Problems and tasks:
**1.** In the obesity passage, retype the text from "HBO’s recently-aired series" up to and including "isn’t already well-known.".
**2.** According to the obesity passage, what share of adult Americans are overweight or obese?

HBO’s recently-aired series of films entitled Weight of the Nation is another wake up call about overweight Americans. By now the statistics are familiar, and the series doesn’t provide much data that isn’t already well-known.
Two out of three adult Americans (and one in three children) are overweight or obese, which will result in adverse health consequences for individuals and enormous social costs for society if we don’t change our ways.
Nothing new there. But what the series does do, usefully, is shift attention away from weak-willed individuals to the systemic causes of obesity. Industrial food production and modern advertising are to blame because the excess corn sugar, fat, and salt used in food production is dangled in front of an easily-influenced public by billions of dollars of commercials designed to make their poison irresistible.
And irresistible it is. Human beings are genetically programmed to seek as much fat, sugar, and salt as possible. Willpower alone is obviously not sufficient to overcome our natural propensity to overeat.

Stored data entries
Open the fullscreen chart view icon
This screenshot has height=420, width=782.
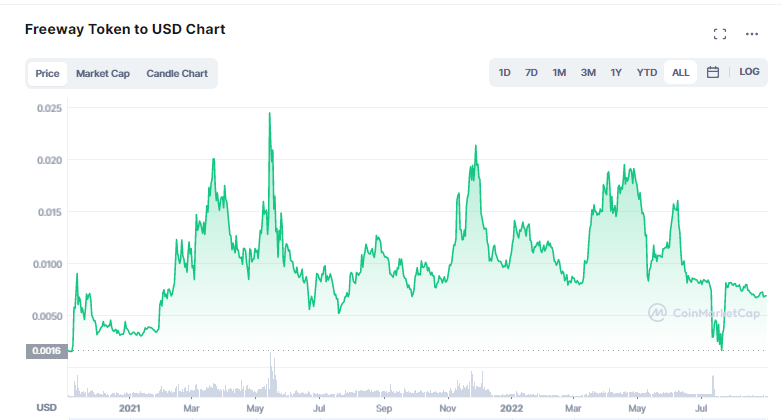[x=720, y=34]
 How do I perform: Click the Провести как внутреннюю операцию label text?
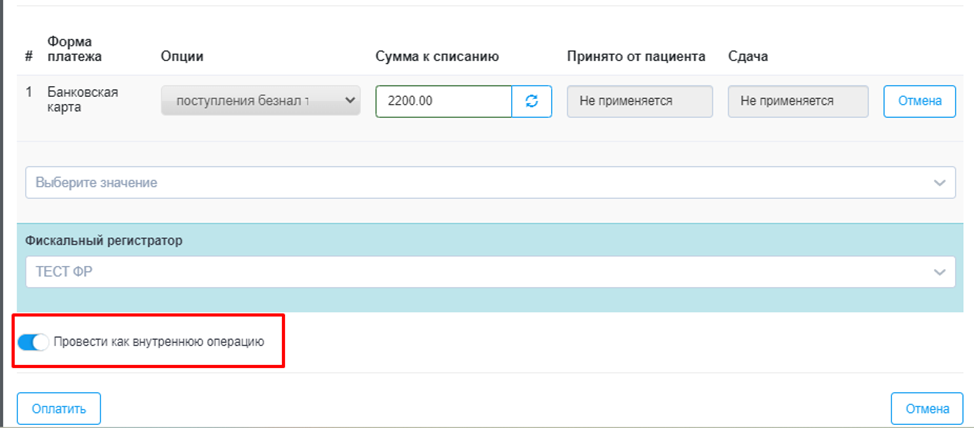tap(159, 342)
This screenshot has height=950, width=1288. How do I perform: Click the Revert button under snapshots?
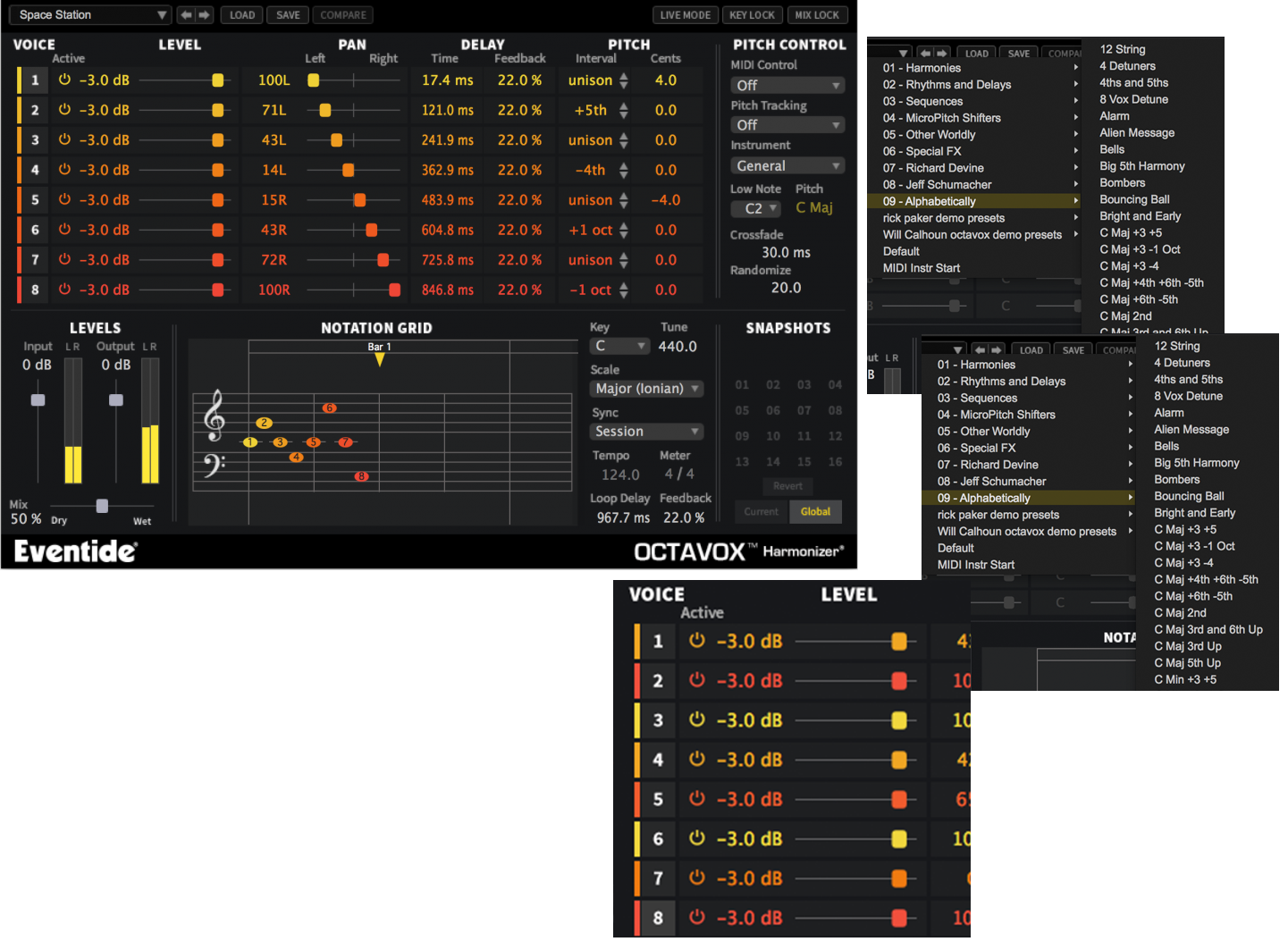click(787, 485)
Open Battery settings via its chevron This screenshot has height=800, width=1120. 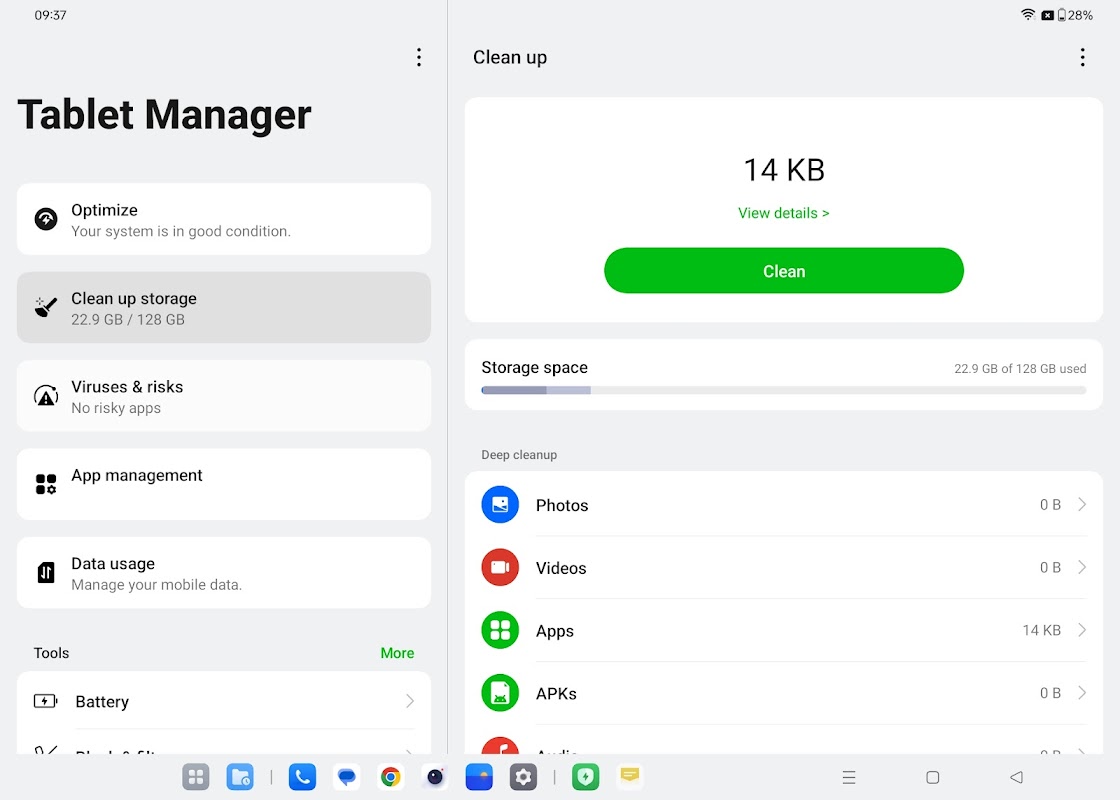click(x=410, y=701)
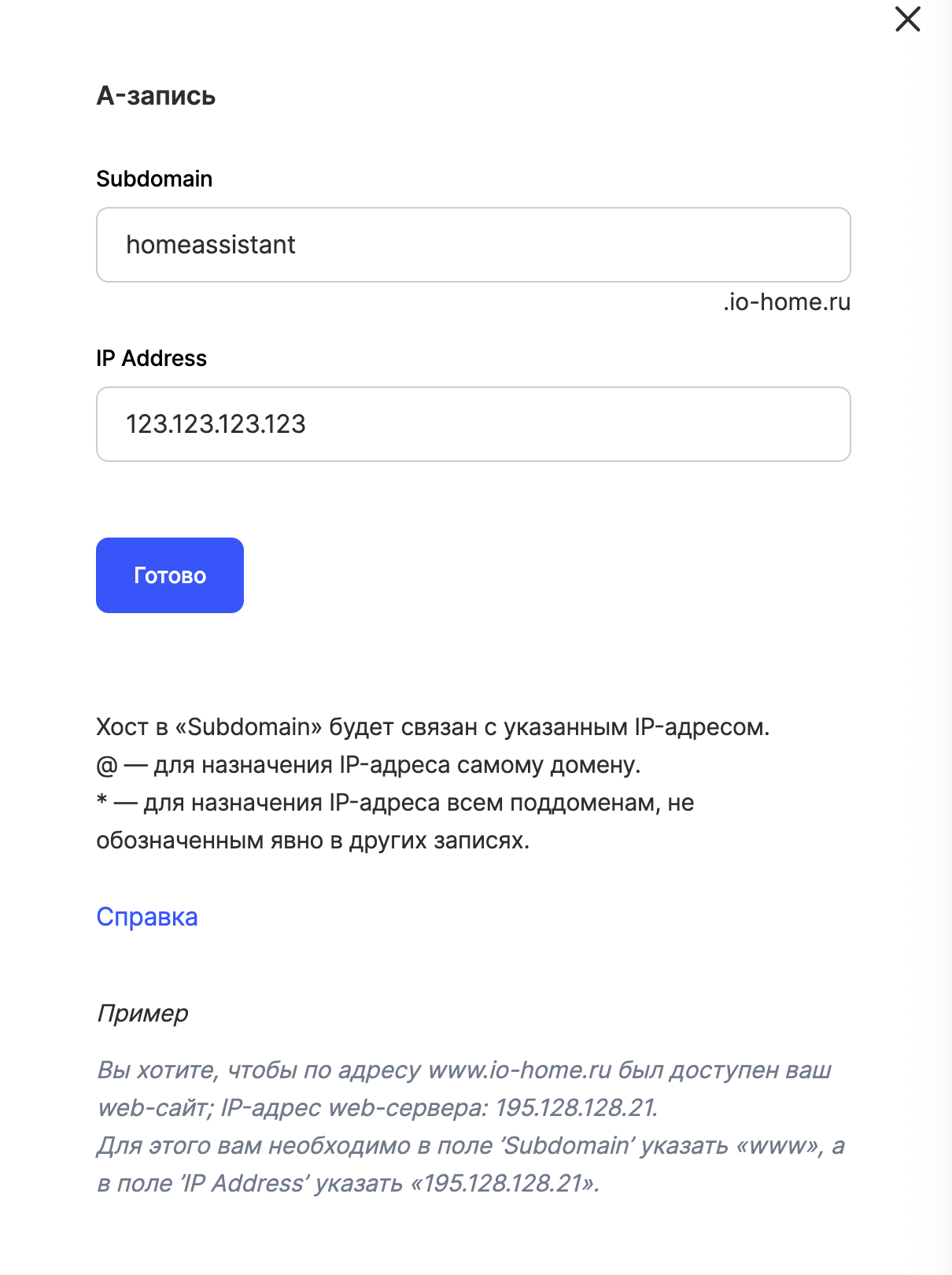Click the .io-home.ru domain suffix label
The height and width of the screenshot is (1275, 952).
pos(786,303)
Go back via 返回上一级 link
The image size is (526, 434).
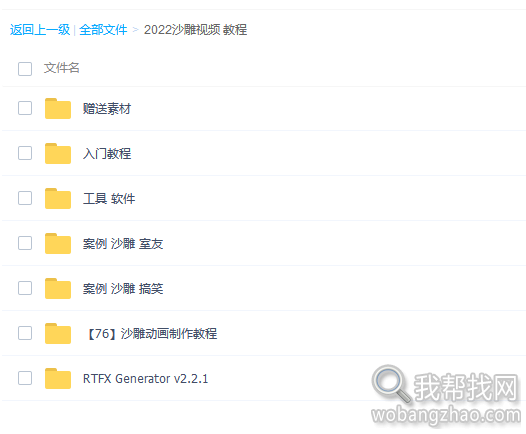pos(40,30)
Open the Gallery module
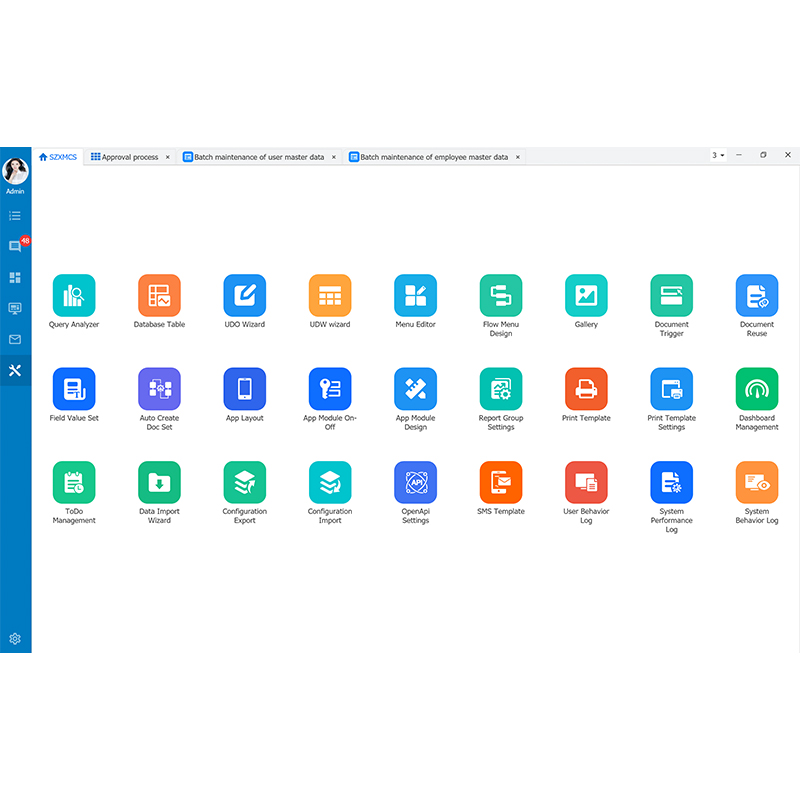This screenshot has height=800, width=800. pyautogui.click(x=586, y=294)
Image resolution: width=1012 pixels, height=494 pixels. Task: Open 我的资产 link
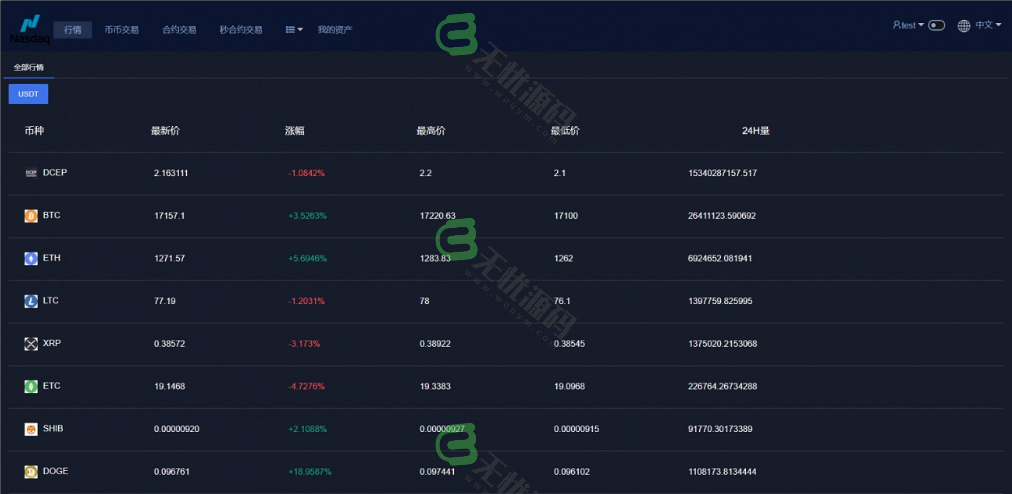335,30
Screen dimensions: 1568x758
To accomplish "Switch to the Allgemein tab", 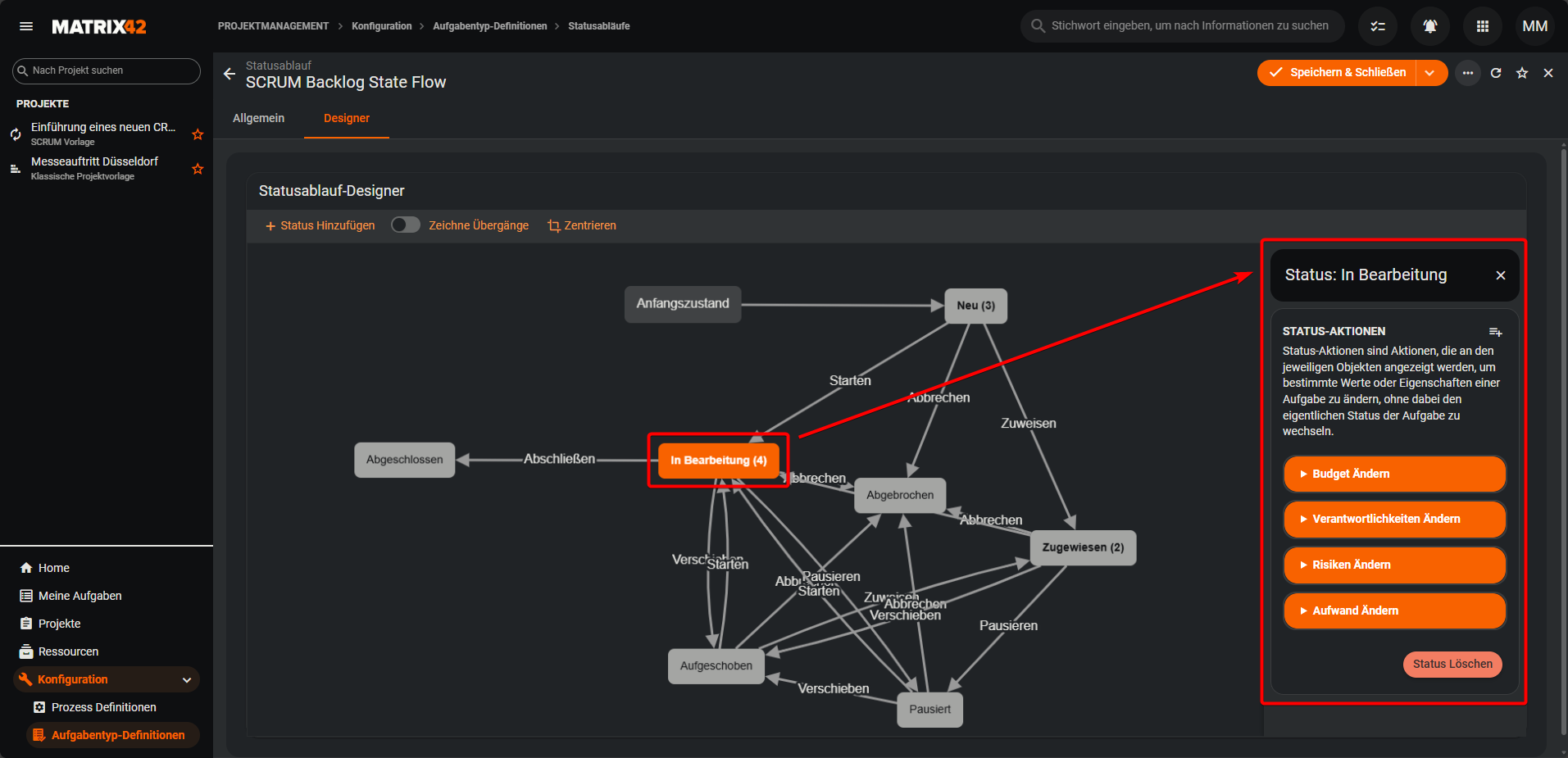I will (x=258, y=118).
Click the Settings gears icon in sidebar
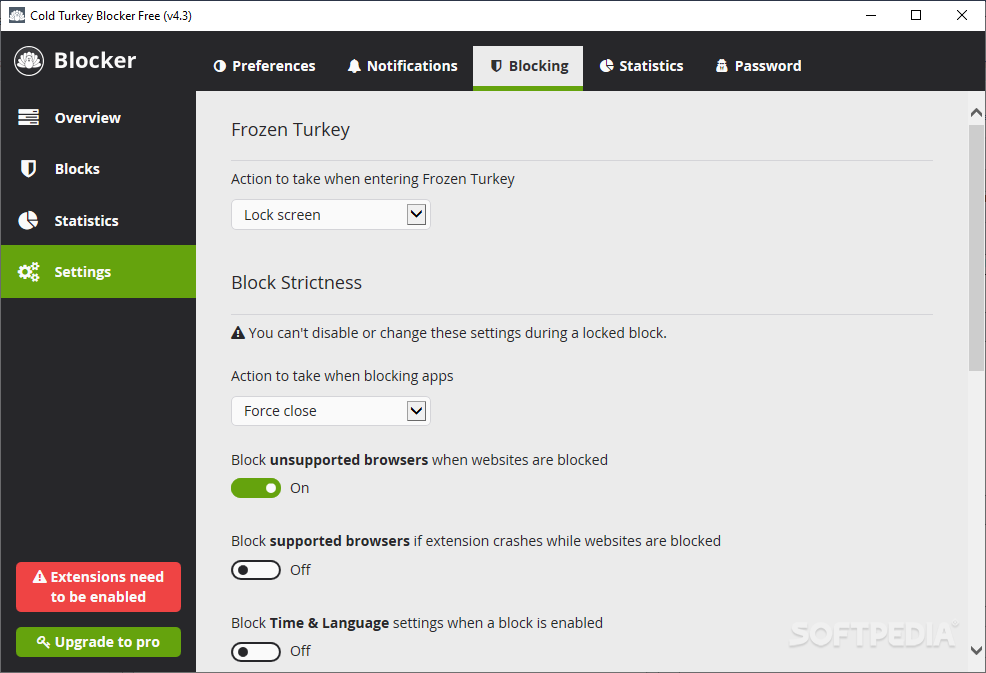986x673 pixels. 28,272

Solutions:
**1.**
HBO’s recently-aired series of films entitled Weight of the Nation is another wake up call about overweight Americans. By now the statistics are familiar, and the series doesn’t provide much data that isn’t already well-known.

**2.** Two out of three.